═════ Available records ═════
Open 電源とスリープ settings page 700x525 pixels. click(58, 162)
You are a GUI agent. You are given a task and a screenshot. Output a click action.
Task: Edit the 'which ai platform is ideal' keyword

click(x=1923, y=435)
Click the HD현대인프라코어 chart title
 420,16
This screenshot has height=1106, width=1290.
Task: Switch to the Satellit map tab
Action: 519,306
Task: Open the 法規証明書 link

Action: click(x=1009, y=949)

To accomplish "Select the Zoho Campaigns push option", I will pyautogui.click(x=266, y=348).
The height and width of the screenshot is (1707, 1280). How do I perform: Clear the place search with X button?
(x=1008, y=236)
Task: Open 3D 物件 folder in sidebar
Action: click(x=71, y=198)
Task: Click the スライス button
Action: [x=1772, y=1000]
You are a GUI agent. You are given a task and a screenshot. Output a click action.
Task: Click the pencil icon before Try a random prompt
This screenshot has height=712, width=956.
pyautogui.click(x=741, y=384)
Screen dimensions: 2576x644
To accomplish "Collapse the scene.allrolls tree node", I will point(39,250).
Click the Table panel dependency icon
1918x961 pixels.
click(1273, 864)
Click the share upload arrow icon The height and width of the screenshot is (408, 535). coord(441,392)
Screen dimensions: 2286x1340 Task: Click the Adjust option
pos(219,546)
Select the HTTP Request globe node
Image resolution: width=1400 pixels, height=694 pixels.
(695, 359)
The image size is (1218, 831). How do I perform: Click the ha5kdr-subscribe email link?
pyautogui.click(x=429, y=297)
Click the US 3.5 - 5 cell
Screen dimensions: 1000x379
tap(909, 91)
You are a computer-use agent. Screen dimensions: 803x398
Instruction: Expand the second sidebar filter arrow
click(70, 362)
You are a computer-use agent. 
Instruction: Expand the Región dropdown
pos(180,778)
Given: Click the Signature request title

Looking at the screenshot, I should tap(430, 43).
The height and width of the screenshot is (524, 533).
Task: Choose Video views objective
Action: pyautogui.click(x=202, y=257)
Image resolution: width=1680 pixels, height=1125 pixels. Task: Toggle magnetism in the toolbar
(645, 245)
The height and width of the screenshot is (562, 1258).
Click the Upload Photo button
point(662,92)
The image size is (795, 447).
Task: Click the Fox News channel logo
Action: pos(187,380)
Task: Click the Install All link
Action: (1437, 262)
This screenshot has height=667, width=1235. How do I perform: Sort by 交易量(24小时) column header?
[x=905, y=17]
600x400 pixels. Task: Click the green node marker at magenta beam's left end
═════
◆ **Task to complete**: The line with "Click the Upload Photo button" and every line after it up to the end of the entries: output those exactly, and only those.

◆ **Written answer**:
Click the Upload Photo button
point(662,92)
The image size is (795, 447).
Task: Click the Fox News channel logo
Action: pos(187,380)
Task: Click the Install All link
Action: (1437, 262)
This screenshot has height=667, width=1235. How do I perform: Sort by 交易量(24小时) column header?
[x=905, y=17]
600x400 pixels. Task: Click the green node marker at magenta beam's left end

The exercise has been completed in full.